This reflects our experience in building the RedLightGreen DB2 database and our current work in a similar but far more comprehensive Union Catalog database.
Dave Richards, chief technology officer for The Research Libraries Group Inc., of Mountain View, Calif., said his organization uses XML to store bibliographic data, which requires a great deal of auxiliary table construction to search and access records. Richards said the native XML support improvements for DB2 will allow digital records to be stored in a preparsed form, enabling streamlined and more efficient searches. "We wanted to be able to support queries that just were based on information in the e-records that had not been indexed. The way we have to do that at the moment is not terribly efficient," said Richards. "[Native XML support] is going to enable us to store things more compactly and access them easier ... and make it easy for us to be able to ingest and then export data in XML when we're able to migrate to that version of DB2." Richards said RLG is implementing a 1.5TB database featuring 140 million records representing books, serials, maps, films and music scores.
Merrilee wrote to our pilot partners today, and i'm cribbing here.
I hope you are having a great summer. We are looking forward to another academic year with RedLightGreen, and we'll be in touch soon about revving up for the next academic term. In the meantime, here's some summer reading.Nancy Pressman-Levy (Princeton) wrote a great piece on RedLightGreen that appeared in August RLG Focus. It's very entertaining, in addition to having great search examples. You can check it out at:
http://www.rlg.org/en/page.php?Page_ID=17921#article4
RLG has a new publication called TopShelf (this mostly goes to RLG Member Reps -- we hope they are passing relevant information on to you all as well). In the July TopShelf, there is a short piece that will give you a peek at the future of RedLightGreen. What's most important to note is that RedLightGreen is no longer a pilot -- it's now a service, and we'll maintain this service free of charge into the future. We hope this will provide some assurance, that your partnership with us in the earliest phase of the project has not been in vain.

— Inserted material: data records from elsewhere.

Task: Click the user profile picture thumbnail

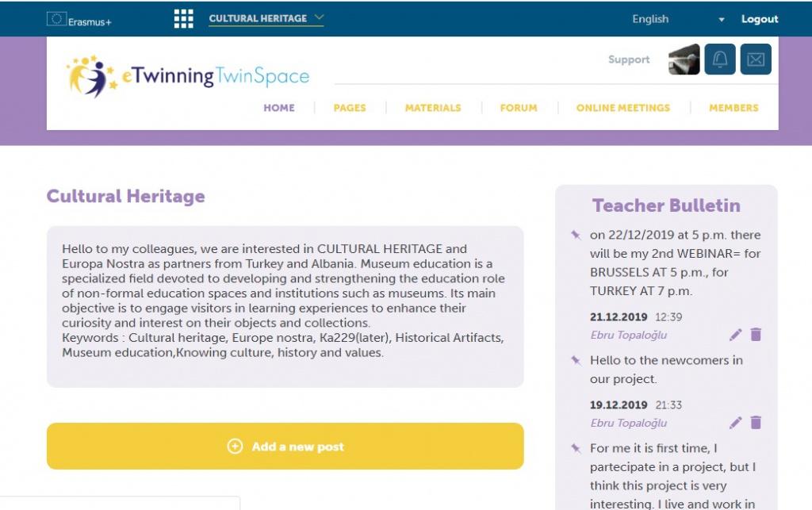Action: [x=684, y=59]
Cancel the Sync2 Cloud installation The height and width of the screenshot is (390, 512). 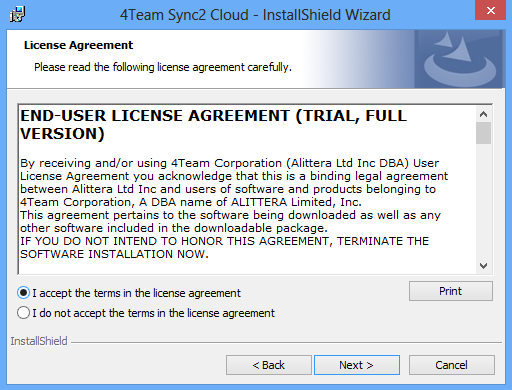(452, 365)
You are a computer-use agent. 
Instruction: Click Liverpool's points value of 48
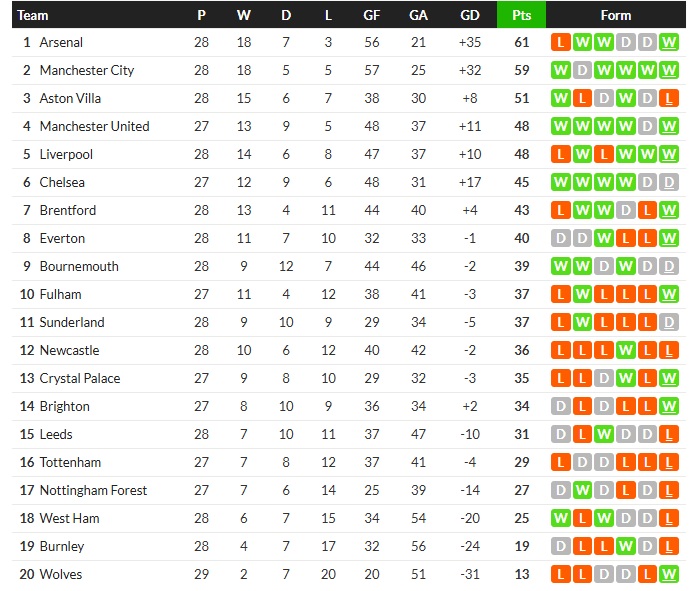tap(521, 155)
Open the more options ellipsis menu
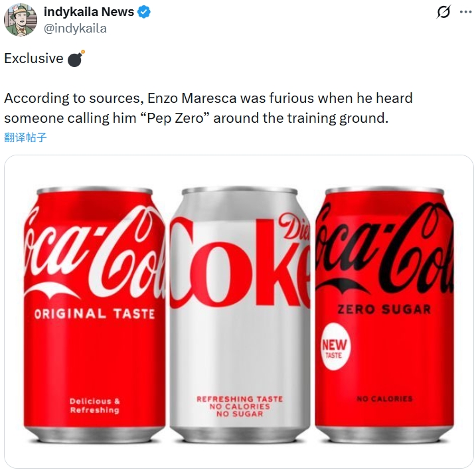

http://www.rlg.org/en/page.php?Page_ID=19301#redlg
Enjoy the remainder of August,
Merrilee
I should just give her an author account here, shouldn't i.
I'm still not completely moved into my new home, and we had some family events this summer that kept me from much attention to anything beyond the critical path. I'm still not sure when i can bring my attention back to this blog.
Oh, well. I'll just continue to tease and block blog spammers.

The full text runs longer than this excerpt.